Screenshot grounding data:
------------------------------------------------------------
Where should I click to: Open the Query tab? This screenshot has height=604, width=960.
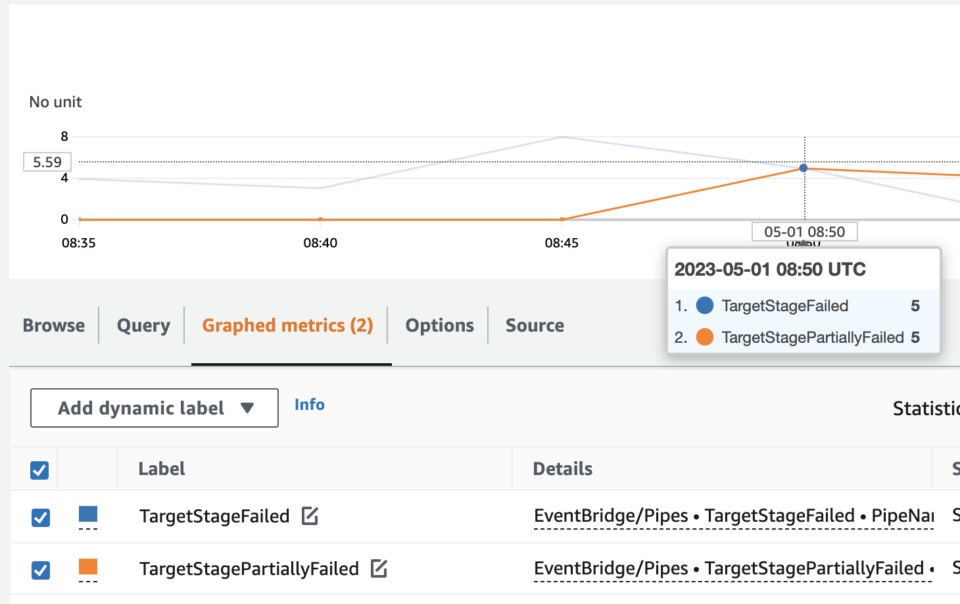point(143,325)
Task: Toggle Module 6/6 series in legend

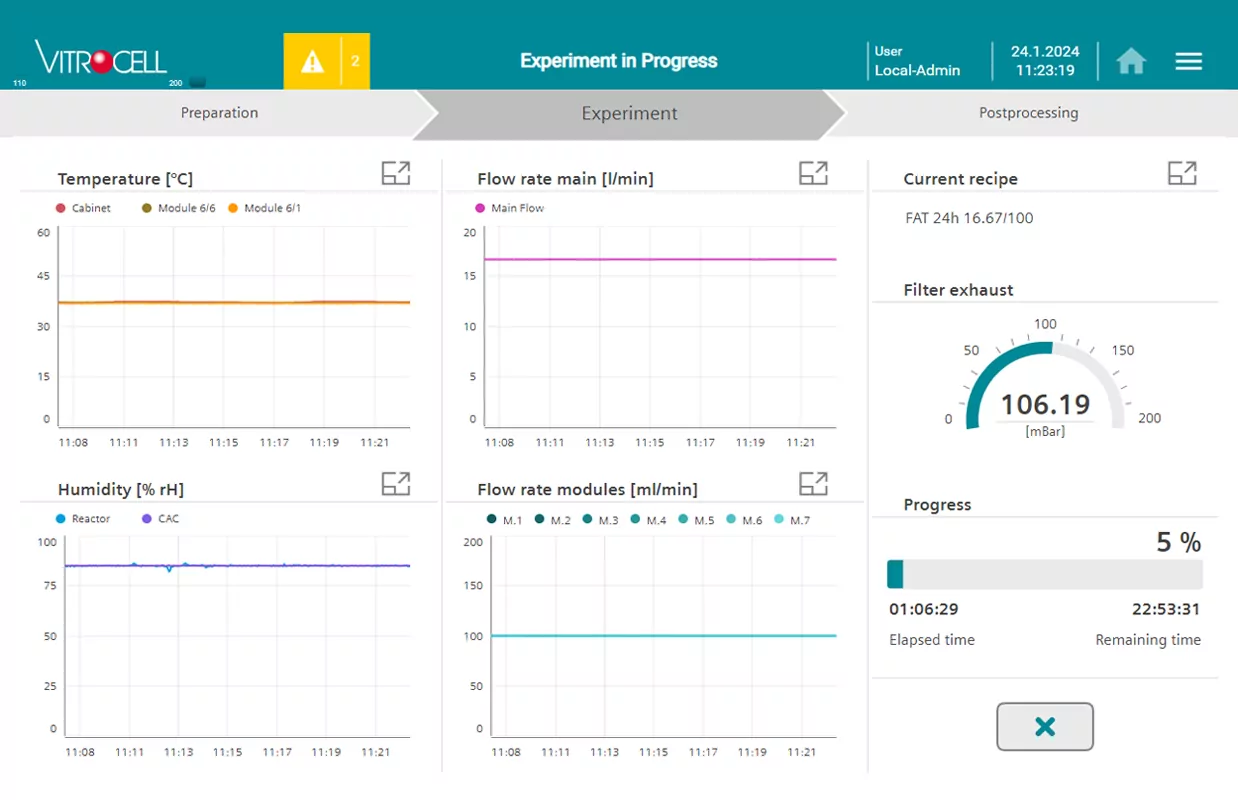Action: [178, 208]
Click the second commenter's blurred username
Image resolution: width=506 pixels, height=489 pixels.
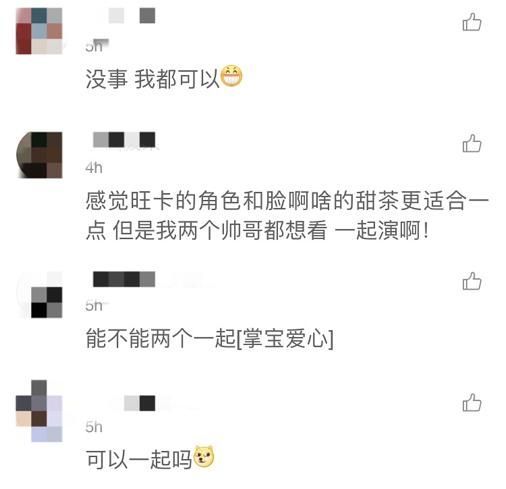point(124,140)
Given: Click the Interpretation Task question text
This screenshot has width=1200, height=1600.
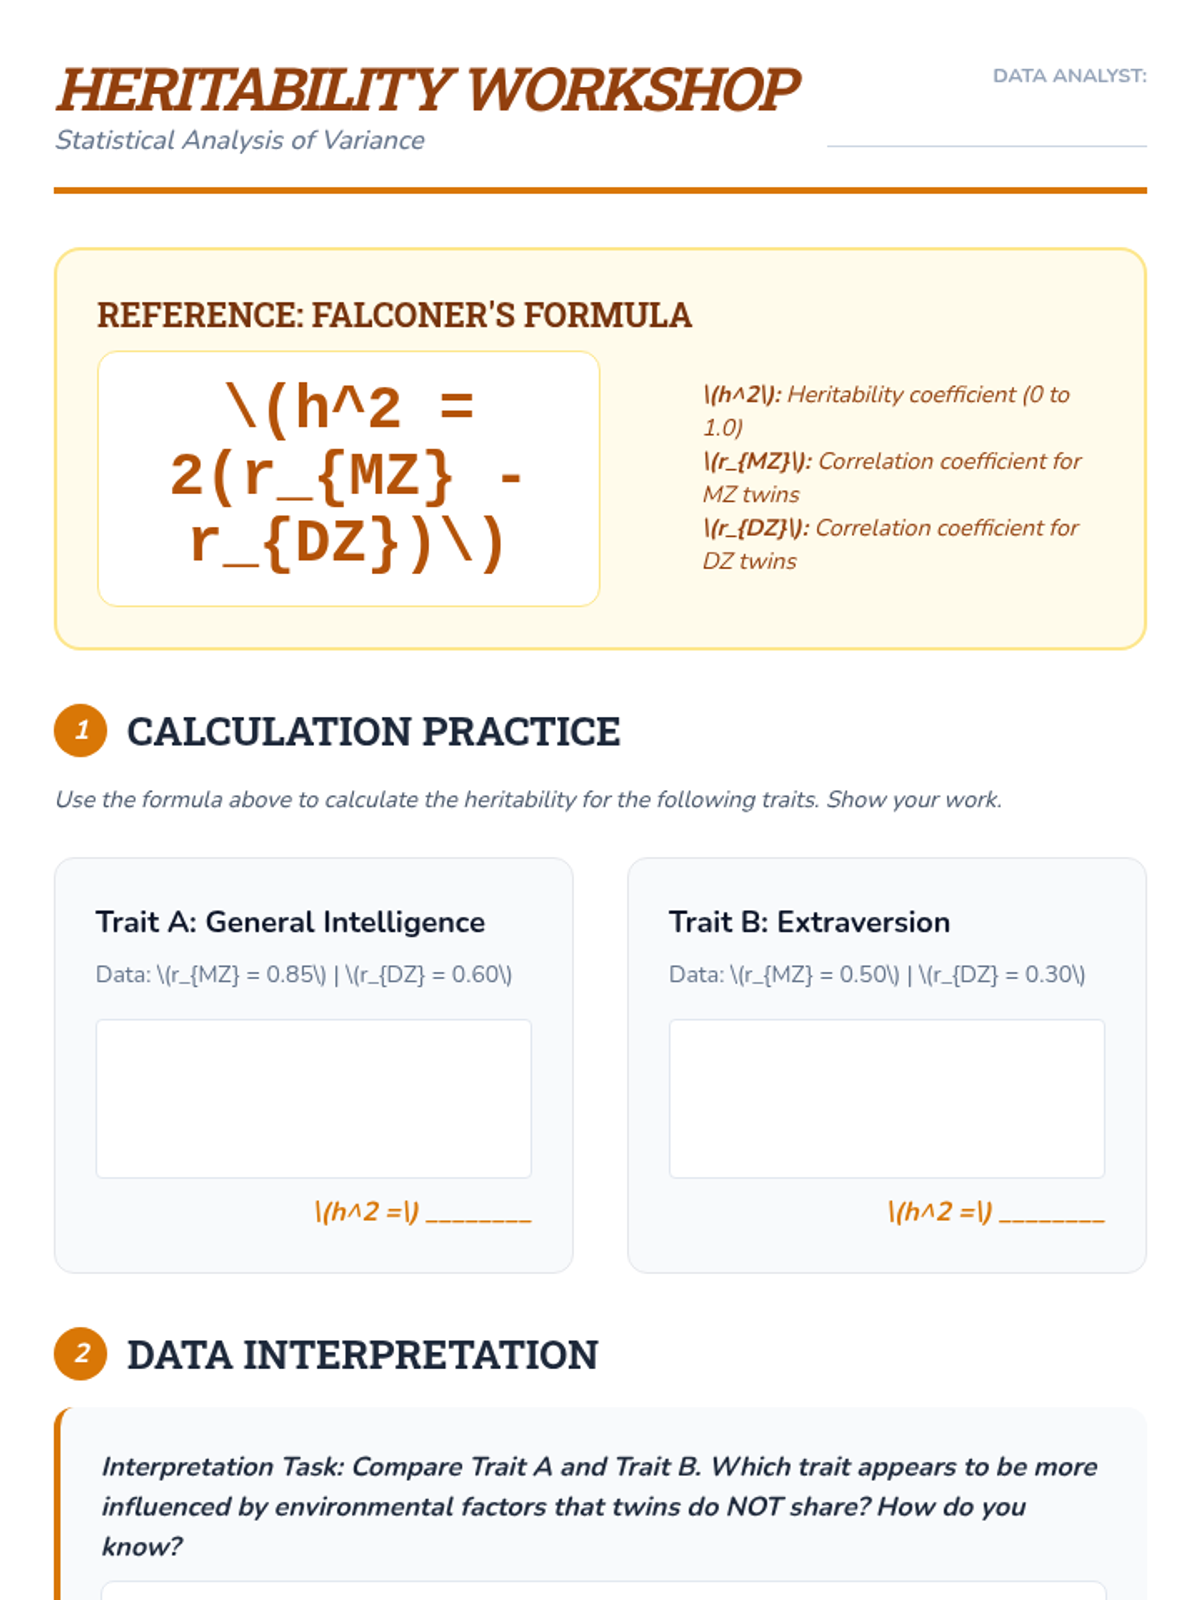Looking at the screenshot, I should coord(599,1506).
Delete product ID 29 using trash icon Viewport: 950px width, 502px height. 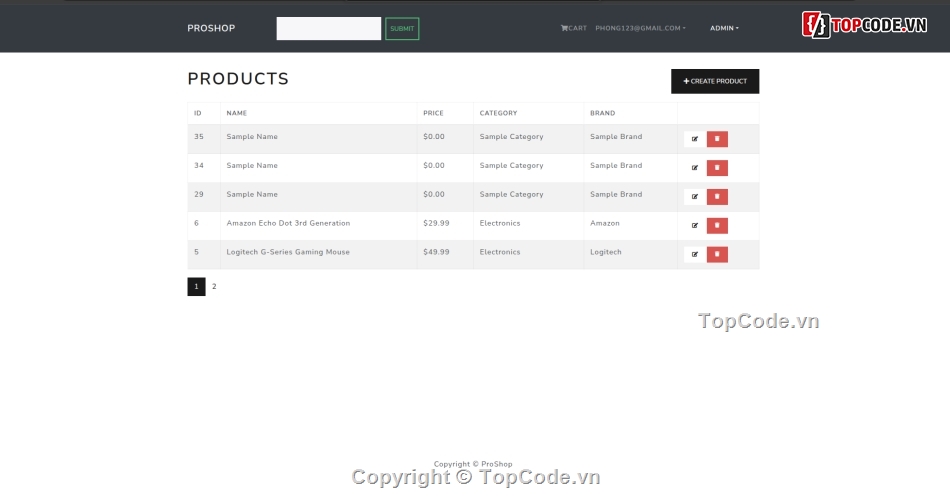(x=717, y=197)
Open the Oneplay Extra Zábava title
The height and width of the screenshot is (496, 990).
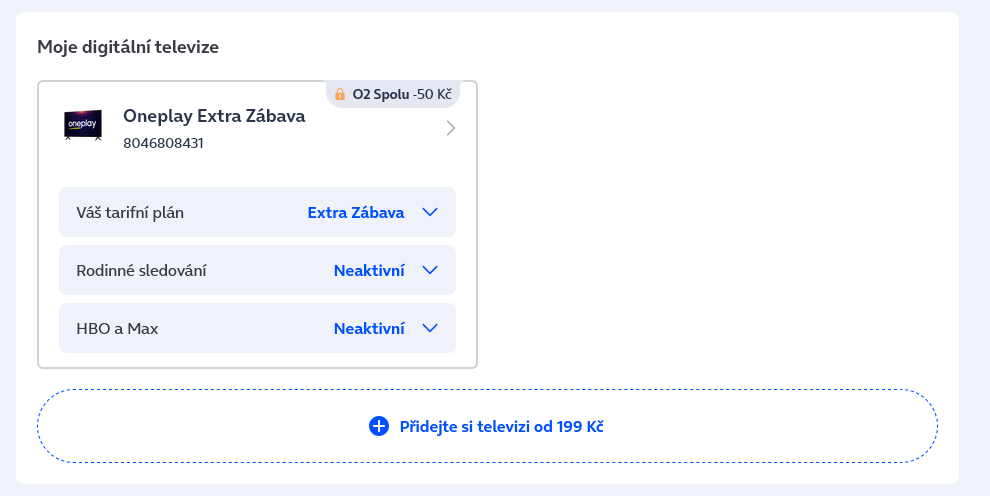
------------------------------------------------------------
Task requirements:
Only lines from the one holding "Open the Oneplay Extra Zábava title" through the last line of the entries above are wanted, both ends included, each retyped exactly; no pictures.

Reply:
Open the Oneplay Extra Zábava title
The height and width of the screenshot is (496, 990).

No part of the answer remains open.